Antiswarm

During the Convox at the Concent of Saunt Tredegarh, organizers describe and begin to stage a contingency dispersal network known as “the Antiswarm.” Named by the Ita, it is framed as risk mitigation should the opposing faction escalate: the community would scatter into the Sæculum in pre‑assigned small cells of avout, yet remain coordinated over the Reticulum so essential functions continue while dispersed.

Each participant is already assigned to a cell, but only cell leaders are briefed in advance. Leaders receive evacuation plans and responsibilities; the rank‑and‑file are issued rucksacks and a dormant badge. If activation is ordered, a person’s badge awakens and directs them to their cell’s rendezvous. Cells are designed to include Ita, ending the usual avout–Ita segregation for the duration and shifting work toward immediately Sæcular tasks.

Public logistics—open‑air distribution of gear with military support—are used as a deterrence signal that dispersal can happen at once. Sæcular officials described as the Panjandrums are visibly involved in arrangements.

Some participants explicitly compare the Antiswarm’s envisioned effects to a “second Rebirth” (a renewed Praxic turn), though this remains a characterization rather than a formal declaration.

Operational use and support cells

Accounts from later operations describe the Antiswarm actively functioning as a distributed support web. Numbered ground cells coordinate over the Reticulum to assist mission teams, supplying navigation prompts, checklists, narrow‑beam communications, resource tracking, and medical oversight that enforces rest and hydration. Examples include Cell 87 coordinating from an equipment shed far from Tredegarh, a support team working out of a drained swimming pool in a Kelx parochial suvin, and another operating from an unmarked drummon at a maintenance depot. Individual support cells can themselves be backed by other cells, forming layered assistance networks.

In this role, the Antiswarm is shown operating beyond deterrence: it can sustain complex, distributed work while dispersion remains an option.

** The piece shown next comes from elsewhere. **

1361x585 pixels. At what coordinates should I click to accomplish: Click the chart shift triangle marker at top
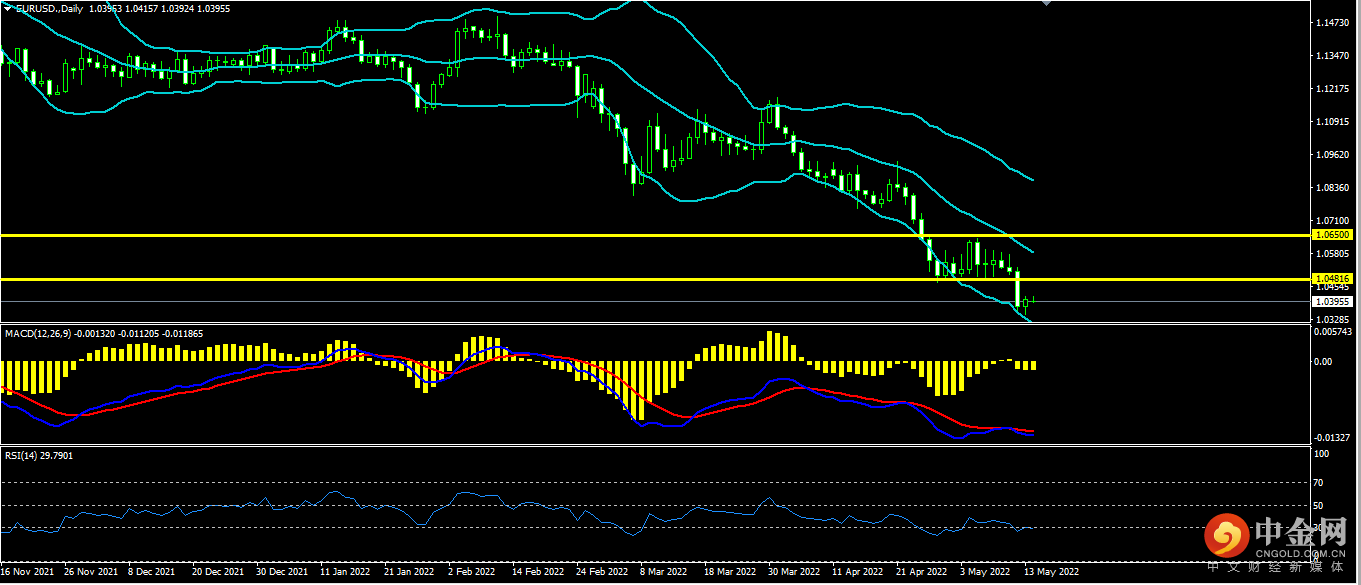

Distributed modeling and shared tools

When a Laterran witness, Jules Verne Durand, transmitted a compact description of the visitors’ craft over the Reticulum, Antiswarm participants assembled a remarkably faithful three‑dimensional model of the Daban Urnud within days. The model was pushed into field suits for rehearsal and planning; users could “fly through” the structure and see semitransparent notes in Orth marking where details were conjectural. This demonstrated the Antiswarm’s capacity to turn sparse testimony into shared, practical tooling at speed.

Messaging load and integrity under stress

As activity intensified, Ita‑run defenses on the Reticulum that filter misleading “bogons” interacted with traffic in a way that introduced a low‑level bug in reputon weighting. Ground support cells began to receive and sometimes send contradictory status—such as mismatched headcounts or mistaken reports of fatalities—until links stabilized and filters resynchronized. Physical carriage and jamming were not at fault; the issue arose from information dynamics under heavy coordinated use. The episode highlights a practical limit when many cells are exchanging sensitive traffic at once and the need for cautious message handling during Antiswarm operations.

Dispersal and political recognition

After the explosions that wrecked the World Burner and the ensuing shipboard emergency, the Convox and other large concents dispersed into the Antiswarm. The dispersal shifted daily work into pre‑assigned, Sæculum‑facing cells while preserving coordination over the Reticulum.

In the negotiations that followed, the Mathic world—now operating as the Antiswarm—was treated as one of two magisteria alongside the Sæcular Power. Those talks also involved the Pedestal and the Fulcrum.

Summary:

A contingency dispersal network prepared around the Convox to scatter pre‑assigned cells while staying coordinated over the Reticulum. Named by the Ita, it also functions as a distributed support web of numbered ground cells that assist field teams, preserving essential work and deterring attack by showing readiness to disperse. It has also been demonstrated assembling and disseminating shared technical models for mission planning.